A onetime NYU film student who studied under then-faculty member Martin Scorsese, sold cars and assisted on Dr. Joyce Brothers’ television show, Godoff was a late bloomer who didn't begin her publishing career until her early 30s and soon revealed uncommon gifts for spotting and cultivating talent. As a rising editor at Random House in the 1990s, she published such debut phenomena as John Berendt's “Midnight in the Garden of Good and Evil” and Caleb Carr’s “The Alienist.”

She also worked with Salman Rushdie, E.L. Doctorow and Arundhati Roy and had lasting relationships with Michael Pollan and Ron Chernow, whose books with Godoff have included a Pulitzer Prize-winning biography of George Washington and the Hamilton biography that was the basis for the prize-winning stage musical.

“Ann supervised me with a rather light touch and never got lost in the details,” Chernow wrote in an email to the Associated Press.

“She was no less gifted in fashioning a design for the book — everything from the cover art to the paper stock — with a look fully consistent with my portrait of the character,” he added. “Everything was of a piece and that was carried straight through to the marketing and publicity. I always felt myself in the most capable hands.”

Godoff was eventually promoted to president and editor in chief of Random House, and her stature was so high that when she was forced out in 2003 amid corporate restructuring, her departure set off debates — evergreen in the industry — over the feared decline of literary publishing.

But Penguin soon signed her up to lead the new Penguin Press imprint. Chernow, Pollan and other authors moved there with her, and she continued to publish bestsellers and critical favorites, including such Pulitzer Prize winners as Steve Coll's “Ghost Wars” and John Lewis Gaddis' “George F. Kennan.”

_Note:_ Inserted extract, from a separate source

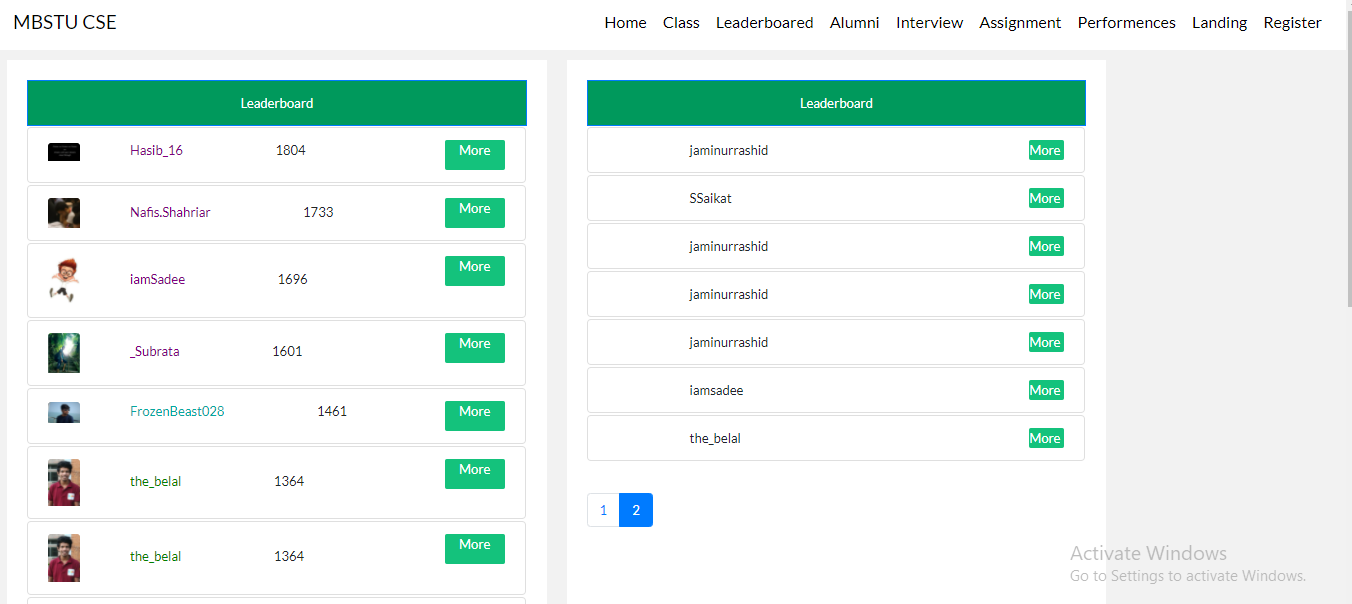The width and height of the screenshot is (1352, 604).
Task: Click the Nafis.Shahriar profile picture
Action: (x=63, y=212)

When Random House and Penguin merged into Penguin Random House in 2013, Godoff was under the same roof as her old company. Right up to the time of her death, she was shaping the public conversation. Pelicot's “A Hymn to Life” recounts her horrifying marriage and how she came to be a leading voice against sexual violence, while Newsom's “Young Man in a Hurry” is widely seen as a building block for a 2028 presidential run.

Godoff was born in 1949 in New York City, grew up in New York and California, and graduated from Bennington College. She started out at Simon & Schuster in the early 1980s as an assistant to Alice Mayhew, the renowned editor of Bob Woodward and Doris Kearns Goodwin among others. After serving as editor in chief at Atlantic Monthly Press, Godoff joined Random House in 1991.

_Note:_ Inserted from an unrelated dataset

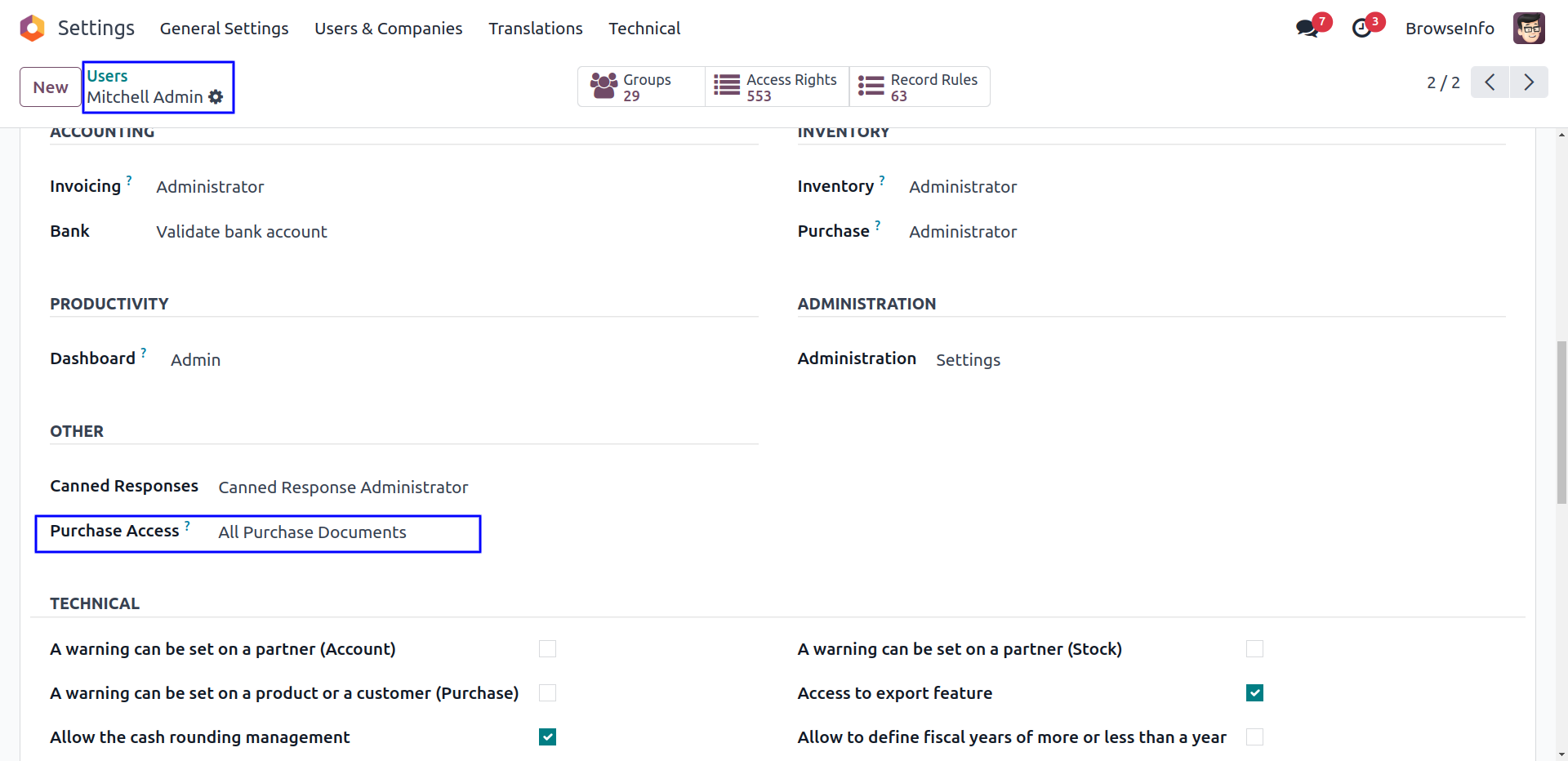Screen dimensions: 1568x761
Task: Click the New button
Action: [x=51, y=87]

Her marriage to Malcolm Drummond ended in divorce in 2012. Her survivors include her partner, the writer-photographer Annik LaFarge, and brother Peter Godoff.

Godoff was never the outsized personality of such Random House predecessors as Bennett Cerf and Harold Evans. She was regarded by many as serious, hard-working and committed, known for saying “The book will abide.” But she was competitive, and she didn’t mind making news. She paid a reported $8 million for “Cold Mountain” author Charles Frazier’s next novel, a sum many found excessive at the time, and a comparable amount for a memoir by former Federal Reverse Chairman Alan Greenspan.

Bestselling author Roger Lowenstein, whose seven books have all been published by Godoff, wrote in an email to the AP that she was an exacting but precise editor. He remembered a “blistering memo” from her while shaping the manuscript for “Ways and Means: Lincoln and His Cabinet and the Financing of the Civil War,” a prize-winning history published in 2022. His final draft was 90 pages shorter and he couldn't think of a “single word” that he regretted being cut.

“She generally reserved her praise, at least in my case, until the end of the process, often in letters that arrived unexpected in the mail,” he wrote. “Nothing was ever sweeter, because one worked so hard to get there, and because you knew that she meant it.”